Simplify your Finances with this Rule
Here’s a trick to help with your budgeting, spending and saving. The 50-30-20 says that half of your income should be spent on needs and 30% on wants, with 20% going to savings.
The 50-30-20 rule first appeared in the book All Your Worth: The Ultimate Lifetime Money Plan.* It's designed to help balance our spending plans, making sure our needs are covered while still having some money allocated for wants and an adequate portion of our after-tax income going into savings.
For most of us, the largest portion of our needs are spent on rent or mortgage payments. Experts suggest not spending more than 30% of your after-tax income on housing. If you follow the 50-30-20 rule, that leaves 20% available for the remainder of your needs budget, including debt payments, insurance, food, utilities, transportation, health care, etc.
“The needs create a guideline to keep us from overcommitting in this category,” says Jamie Fatheree, a Certified Financial Counselor at American Airlines Federal Credit Union. “If half of our income is already committed in this category, it’s going to be hard to justify another car payment. It can also force us to pay down debt and shop around for better rates.”
Wants include the things that would be nice to have but aren’t necessary, incluing subscriptions, movies, concerts, coffee, designer clothes and any sort of upgrade. The book notes that before credit cards, controlling wants was easier – no cash, no movie! Today with credit, it’s a lot easier to let wants get out of control, so it’s important to see them in our budget.
“Making room for wants is important. We work hard for our money and should enjoy it,” Jamie says. “A realistic plan includes wants and lets us know it’s OK to live life and treat ourselves on occasion.”

[SUPPLIED RECORDS]
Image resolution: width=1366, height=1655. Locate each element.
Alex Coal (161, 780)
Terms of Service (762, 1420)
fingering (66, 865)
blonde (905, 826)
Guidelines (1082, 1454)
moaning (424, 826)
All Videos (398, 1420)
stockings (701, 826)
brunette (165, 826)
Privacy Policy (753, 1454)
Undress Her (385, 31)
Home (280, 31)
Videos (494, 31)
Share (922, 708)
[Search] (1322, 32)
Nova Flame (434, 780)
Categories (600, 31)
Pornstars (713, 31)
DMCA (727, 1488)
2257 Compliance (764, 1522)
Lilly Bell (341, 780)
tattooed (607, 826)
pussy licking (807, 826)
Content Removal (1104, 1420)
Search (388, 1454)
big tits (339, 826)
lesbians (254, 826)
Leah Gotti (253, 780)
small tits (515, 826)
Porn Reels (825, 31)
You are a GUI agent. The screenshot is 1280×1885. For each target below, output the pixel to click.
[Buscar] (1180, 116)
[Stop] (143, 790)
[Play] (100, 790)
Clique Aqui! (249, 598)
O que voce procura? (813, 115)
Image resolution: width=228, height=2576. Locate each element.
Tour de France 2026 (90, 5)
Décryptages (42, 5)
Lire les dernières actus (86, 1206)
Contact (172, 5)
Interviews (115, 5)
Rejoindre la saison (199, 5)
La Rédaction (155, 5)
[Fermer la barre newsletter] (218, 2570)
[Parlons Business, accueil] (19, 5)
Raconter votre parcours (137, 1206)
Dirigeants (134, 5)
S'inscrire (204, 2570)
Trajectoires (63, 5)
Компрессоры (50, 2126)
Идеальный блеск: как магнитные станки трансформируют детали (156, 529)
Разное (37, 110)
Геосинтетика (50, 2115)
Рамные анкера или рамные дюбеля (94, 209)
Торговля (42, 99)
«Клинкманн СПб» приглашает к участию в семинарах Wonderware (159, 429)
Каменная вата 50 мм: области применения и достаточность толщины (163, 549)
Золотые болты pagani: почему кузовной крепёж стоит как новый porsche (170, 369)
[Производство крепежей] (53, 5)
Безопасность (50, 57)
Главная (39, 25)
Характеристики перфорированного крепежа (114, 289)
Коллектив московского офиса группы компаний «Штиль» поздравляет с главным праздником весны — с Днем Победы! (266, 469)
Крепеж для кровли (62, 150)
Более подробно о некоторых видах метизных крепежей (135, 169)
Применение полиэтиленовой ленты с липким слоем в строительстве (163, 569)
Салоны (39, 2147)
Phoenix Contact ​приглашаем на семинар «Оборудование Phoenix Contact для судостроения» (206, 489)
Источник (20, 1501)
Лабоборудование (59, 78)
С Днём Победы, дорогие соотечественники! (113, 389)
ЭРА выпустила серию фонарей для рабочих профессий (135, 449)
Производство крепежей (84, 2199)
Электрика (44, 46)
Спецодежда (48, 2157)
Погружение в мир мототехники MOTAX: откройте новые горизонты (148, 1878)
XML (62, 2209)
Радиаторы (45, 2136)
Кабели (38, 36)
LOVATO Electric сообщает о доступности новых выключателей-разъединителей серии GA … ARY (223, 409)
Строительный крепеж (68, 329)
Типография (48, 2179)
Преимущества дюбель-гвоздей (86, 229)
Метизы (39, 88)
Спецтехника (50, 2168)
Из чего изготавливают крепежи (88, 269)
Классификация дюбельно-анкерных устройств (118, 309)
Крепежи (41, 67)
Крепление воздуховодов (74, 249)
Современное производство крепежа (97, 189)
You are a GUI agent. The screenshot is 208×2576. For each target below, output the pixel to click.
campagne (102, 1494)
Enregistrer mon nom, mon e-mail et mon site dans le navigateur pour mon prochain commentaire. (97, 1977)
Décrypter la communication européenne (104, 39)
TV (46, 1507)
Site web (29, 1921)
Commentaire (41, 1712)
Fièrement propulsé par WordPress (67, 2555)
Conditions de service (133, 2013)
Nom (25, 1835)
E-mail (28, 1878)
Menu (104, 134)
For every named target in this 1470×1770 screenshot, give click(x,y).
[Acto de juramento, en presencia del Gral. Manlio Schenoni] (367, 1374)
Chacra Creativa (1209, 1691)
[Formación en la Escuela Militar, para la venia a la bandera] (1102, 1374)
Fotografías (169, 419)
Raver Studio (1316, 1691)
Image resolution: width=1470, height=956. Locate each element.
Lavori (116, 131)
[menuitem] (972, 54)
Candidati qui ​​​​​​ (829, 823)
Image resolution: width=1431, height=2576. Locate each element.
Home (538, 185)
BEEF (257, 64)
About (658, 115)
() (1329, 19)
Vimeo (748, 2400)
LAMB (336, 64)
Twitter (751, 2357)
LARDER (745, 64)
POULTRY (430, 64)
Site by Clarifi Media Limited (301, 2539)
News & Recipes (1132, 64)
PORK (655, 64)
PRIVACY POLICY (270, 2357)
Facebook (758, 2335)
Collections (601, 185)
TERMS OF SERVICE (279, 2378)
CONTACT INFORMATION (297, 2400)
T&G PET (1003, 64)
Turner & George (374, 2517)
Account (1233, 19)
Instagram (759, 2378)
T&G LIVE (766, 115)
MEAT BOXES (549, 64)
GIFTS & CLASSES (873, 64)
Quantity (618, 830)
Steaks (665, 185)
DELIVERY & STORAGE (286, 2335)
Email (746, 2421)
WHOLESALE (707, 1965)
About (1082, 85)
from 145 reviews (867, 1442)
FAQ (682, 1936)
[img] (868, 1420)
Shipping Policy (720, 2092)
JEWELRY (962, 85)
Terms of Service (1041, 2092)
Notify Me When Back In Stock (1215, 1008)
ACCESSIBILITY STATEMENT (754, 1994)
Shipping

[TASKS TO PERFORM]
a: Reproduce the passage of the 50-30-20 budgeting text between "The 50-30-20 rule first" and "health care, etc.", inclusive, substituting "take-home pay" for "after-tax income".
b: Multiply every coordinate given as an answer in the records by 0.95, rounding to whole numbers with halves going up. Write out again only the lines of the records between the lines holding "La Rédaction (155, 5)" and "Салоны (39, 2147)", inclusive, with the requests included.
The text and the records are unrelated to each other.

[EXERCISE SOLUTIONS]
a:
The 50-30-20 rule first appeared in the book All Your Worth: The Ultimate Lifetime Money Plan.* It's designed to help balance our spending plans, making sure our needs are covered while still having some money allocated for wants and an adequate portion of our take-home pay going into savings.
For most of us, the largest portion of our needs are spent on rent or mortgage payments. Experts suggest not spending more than 30% of your take-home pay on housing. If you follow the 50-30-20 rule, that leaves 20% available for the remainder of your needs budget, including debt payments, insurance, food, utilities, transportation, health care, etc.

b:
La Rédaction (147, 5)
[Fermer la barre newsletter] (207, 2442)
[Parlons Business, accueil] (18, 5)
Raconter votre parcours (130, 1146)
Dirigeants (127, 5)
S'inscrire (194, 2442)
Trajectoires (60, 5)
Компрессоры (48, 2020)
Идеальный блеск: как магнитные станки трансформируют детали (148, 503)
Разное (35, 105)
Геосинтетика (48, 2009)
Рамные анкера или рамные дюбеля (89, 199)
Торговля (40, 94)
«Клинкманн СПб» приглашает к участию в семинарах Wonderware (151, 408)
Каменная вата 50 мм: области применения и достаточность толщины (155, 522)
Золотые болты pagani: почему кузовной крепёж стоит как новый porsche (162, 351)
[Производство крепежей] (50, 5)
Безопасность (48, 54)
Главная (37, 24)
Характеристики перфорированного крепежа (108, 275)
Коллектив московского офиса группы компаний «Штиль» поздравляет с главным праздником весны — с Днем Победы! (253, 446)
Крепеж для кровли (59, 143)
Более подробно о некоторых видах метизных крепежей (128, 161)
Применение полиэтиленовой ленты с липким слоем в строительстве (155, 541)
Салоны (37, 2040)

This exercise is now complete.